Japoński minister środowiska twierdzi, że skażona woda z elektrowni jądrowej Fukushima może zostać wpuszczona do oceanu, ponieważ w 2022 roku zabraknie miejsca do jej przechowywania.
Ponad milion ton wody używanej do chłodzenia reaktorów znajduje się w gigantycznych zbiornikach.
Grupy rybaków są zdecydowanie przeciwne temu pomysłowi, ale wielu naukowców twierdzi, że nie wiązałoby się to z dużym ryzykiem. Rząd Japoni oznajmia, że ostateczna decyzja nie została jeszcze podjęta.
Przypomnijmy, że budynki reaktorów w elektrowni Fukushima zostały uszkodzone przez wybuchy wodoru spowodowane trzęsieniem ziemi i tsunami w 2011 r. Trzy reaktory stopiły się. Większość izotopów promieniotwórczych została usunięta przy użyciu złożonego procesu filtracji. Ale jednego izotopu - trytu, nie można usunąć, więc woda była przechowywana w wielkich zbiornikach, które napełnią się do 2022 roku.
Od dawna planowano zrzucić wodę do Oceanu Spokojnego, a minister środowiska Yoshiaki Harada powiedział, że popiera ten plan.
Wielu naukowców twierdzi, że woda zostanie szybko rozcieńczona w bezkresie Oceanu Spokojnego, a tryt stanowi niewielkie zagrożenie dla zdrowia ludzi i zwierząt.

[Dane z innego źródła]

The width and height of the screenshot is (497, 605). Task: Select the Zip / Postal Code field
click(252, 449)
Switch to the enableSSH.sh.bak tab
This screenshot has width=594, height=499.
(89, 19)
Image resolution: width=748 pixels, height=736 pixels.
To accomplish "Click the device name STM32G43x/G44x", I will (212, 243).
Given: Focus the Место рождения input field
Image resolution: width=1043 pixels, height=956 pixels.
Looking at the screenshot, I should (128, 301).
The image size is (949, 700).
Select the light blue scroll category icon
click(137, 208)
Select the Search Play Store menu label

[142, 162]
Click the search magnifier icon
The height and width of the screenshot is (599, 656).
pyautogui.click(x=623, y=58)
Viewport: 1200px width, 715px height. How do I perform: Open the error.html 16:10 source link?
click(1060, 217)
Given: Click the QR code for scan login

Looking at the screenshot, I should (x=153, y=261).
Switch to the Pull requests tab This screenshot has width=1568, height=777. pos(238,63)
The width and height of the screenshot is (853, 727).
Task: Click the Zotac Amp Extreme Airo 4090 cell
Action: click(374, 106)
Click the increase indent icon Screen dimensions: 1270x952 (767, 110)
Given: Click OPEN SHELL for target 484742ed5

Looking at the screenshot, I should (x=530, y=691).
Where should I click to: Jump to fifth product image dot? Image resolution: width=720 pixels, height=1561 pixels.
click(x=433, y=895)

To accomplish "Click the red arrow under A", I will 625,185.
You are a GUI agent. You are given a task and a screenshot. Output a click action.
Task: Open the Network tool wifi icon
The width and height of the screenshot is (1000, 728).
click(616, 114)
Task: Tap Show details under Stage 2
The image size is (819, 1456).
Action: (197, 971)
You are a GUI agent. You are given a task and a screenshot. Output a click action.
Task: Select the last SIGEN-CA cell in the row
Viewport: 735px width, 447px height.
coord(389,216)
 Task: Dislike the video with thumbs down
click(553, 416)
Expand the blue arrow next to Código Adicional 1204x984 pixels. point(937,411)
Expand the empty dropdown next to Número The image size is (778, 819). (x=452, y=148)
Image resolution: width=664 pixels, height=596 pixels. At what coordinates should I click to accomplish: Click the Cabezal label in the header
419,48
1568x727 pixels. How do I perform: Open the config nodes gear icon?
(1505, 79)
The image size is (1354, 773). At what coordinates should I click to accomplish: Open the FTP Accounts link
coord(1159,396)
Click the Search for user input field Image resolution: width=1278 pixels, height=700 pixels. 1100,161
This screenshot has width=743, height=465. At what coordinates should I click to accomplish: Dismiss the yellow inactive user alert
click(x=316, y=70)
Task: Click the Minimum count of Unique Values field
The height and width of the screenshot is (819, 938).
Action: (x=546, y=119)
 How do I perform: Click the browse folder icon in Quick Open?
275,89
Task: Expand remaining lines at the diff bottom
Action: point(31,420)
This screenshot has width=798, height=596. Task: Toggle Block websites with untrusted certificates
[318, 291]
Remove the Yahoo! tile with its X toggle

Rząd Korei Południowej jasno stwierdził, że jeśli Japonia zrealizuje swój plan, jeszcze bardziej zaszkodzi i tak już napiętym stosunkom pomiędzy tymi państwami. Międzynarodowa Agencja Energii Atomowej twierdzi, że Japonia musi niezwłocznie podjąć decyzję o tym, co stanie się z zanieczyszczoną wodą.